The second event concerned myself. Again, a sudden violent electric summer storm developed
forcing me to take shelter under the awning outside Mr Jackson's butchers shop. A bluish-white
glow, smaller than a football, was coming from the direction of the Soldier Dick, travelling
past the cottages towards the Co-op at roof height. It turned the corner and headed off up
Yeardsley Lane when it seemed to speed up and struck the upper part of Mr and Mrs Ashton's
house. This is the first house of a row of cottages on the left hand side of the road. The
explosion was huge and a large hole was blasted through the wall into a bedroom. It arrived
in he back of a fireplace which finished up against the opposite wall totally demolished. It
was quite an impressive sight.

It is at least twenty-five years since I was last in the village and it is hard to imagine
the changes that have taken place. Maybe one day I will have the pleasure of attending one
of your meetings and catching up on past events.
In the meantime, I wish your society every success.

Denis E. Hill
Switzerland

April 2016

Denis Hill was uncertain of the precise year of the lightning strikes. The newspaper records
show this to have been 1949.(editor)

This photograph shows 140 Buxton Road, Denis Hill's former home. The
light coloured rectangle of stone in the gable end was the small window
where miner's wages were once paid out.





Saturday, 1 October 2016

The Wild Sisters.

We have received the following comment on a recent post: 

Does anyone remember the Wild sisters, Nelly and Edith who had a ladies outfitters on Buxton Road in the 1940's? Their father owned a house on Marsh Lane opposite the signal box which we rented during the war. My mother used to buy silk stockings from their shop and they let me play behind the counter. We had no water, gas or electric. We had a well behind the house and used paraffin lamps and candles. Gow Hole Farm was where we got our milk from the Howards. Mr. Howard used to walk past our house on Sundays wearing a top hat on his way to church in New Mills. Just below the station next to the canal on Marsh Lane there was a lovely mansion type house and I always wondered who lived there and what the history of it was. I discovered recently that it was demolished long ago. One time I saw an elephant walking down Marsh Lane, it turned out to be a circus walking to their next showplace.
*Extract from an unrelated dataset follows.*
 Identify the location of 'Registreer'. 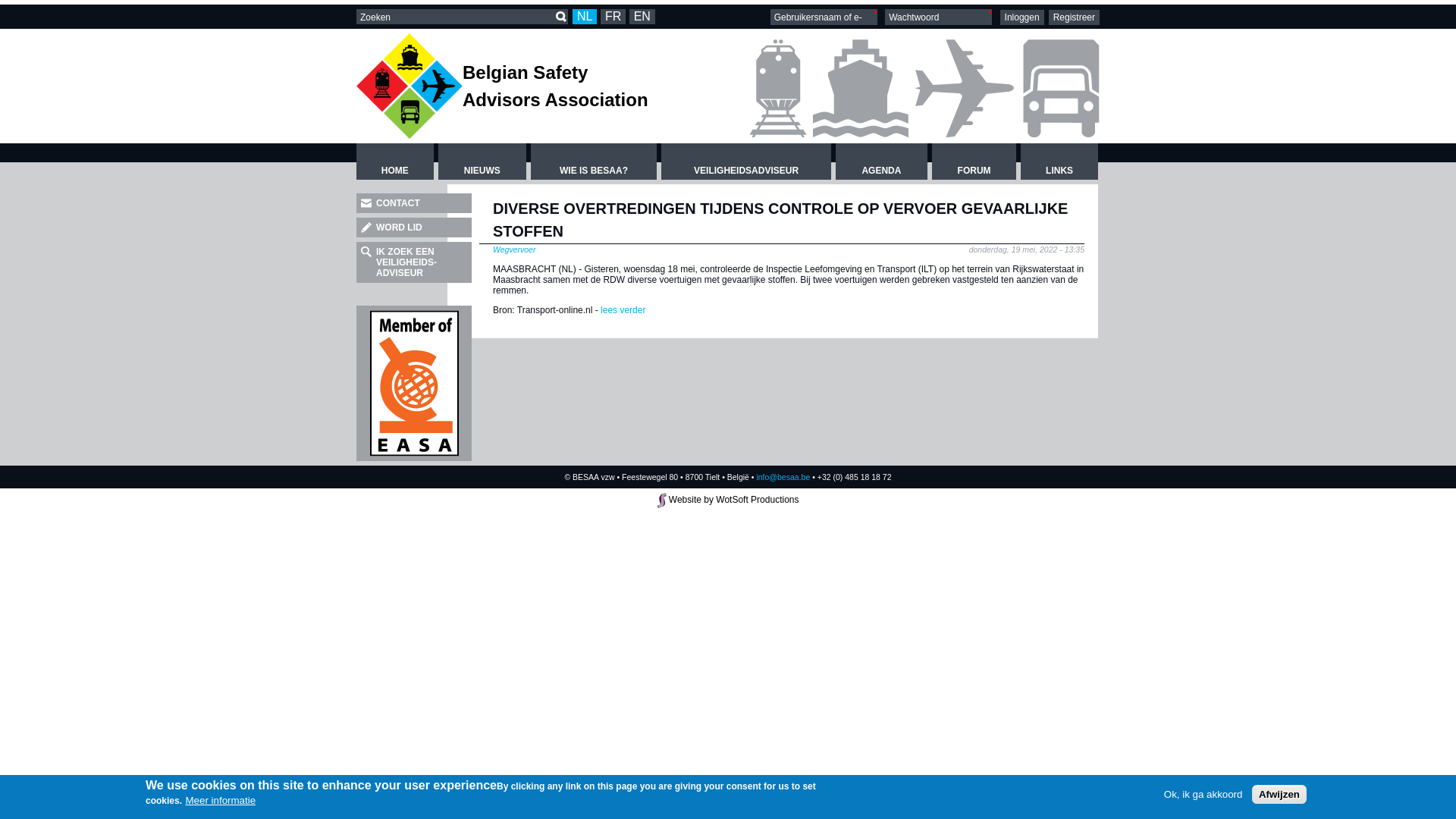
(1073, 17).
I am sure that many people will remember the Wild sisters who ran the wool shop at the corner of Buxton Road and Old Road. Here is a photograph of them.
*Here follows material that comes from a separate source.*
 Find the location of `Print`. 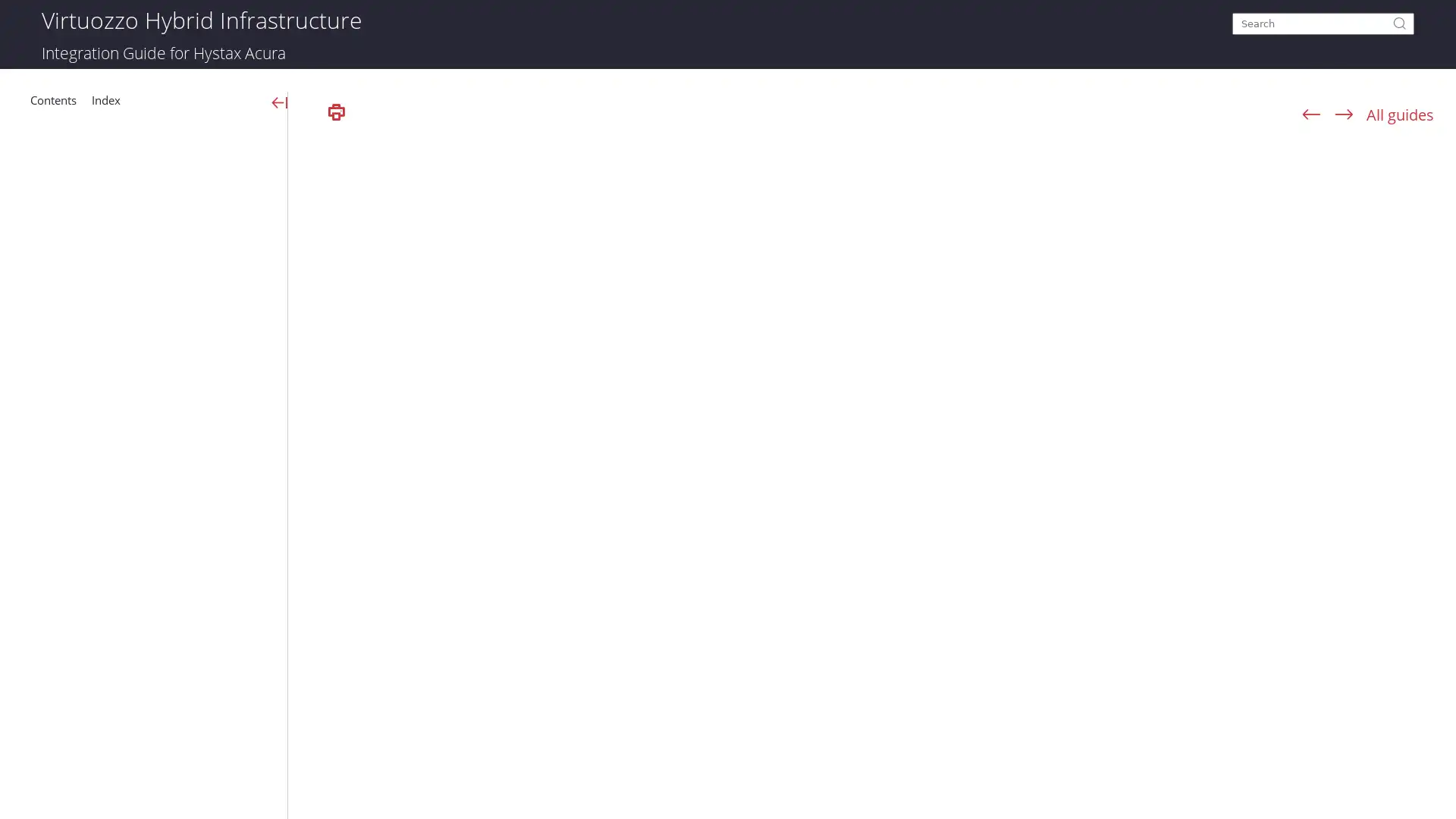

Print is located at coordinates (336, 111).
The "Mansion House" which our correspondent refers to, is of course, Furness Lodge. This large house, just off of Station Road was built as the home of Mr Saxby, an early owner of Furness Vale Printworks. It subsequently came into the ownership of the CPA when they took over the mill and was rented out to a number of different people. It was finally demolished in the early 1970s


We have had a further reply which adds to the story of the Wild family and Marsh Lane:

Lovely photo of the Wild sisters, especially little Edith and the sterner Nellie. We paid 7/6d a week for the house on Marsh Lane opposite the signal both to Mr.Wild, their father and our landlord, who was always smoking a pipe. At last I know who lived in the big posh house! Thank you for the information. Now does anyone remember the Howards at Gow Hole Farm? When I was around 9 I lost my hat and I later saw Mr. Howard wearing it as he was making hay. Such happy days.

Here is a photograph from our archives of Carr View on Marsh Lane, the house referred to,  with Mr and Mrs Wild in the doorway. The picture is not dated.



Now does anyone have a photo of Mr. and Mrs. Richard Howard and his brother Frank Howard of Gow Hole Farm? Frank was a regular at the Soldier Dick and evacuees from London lived in the front part of the farmhouse.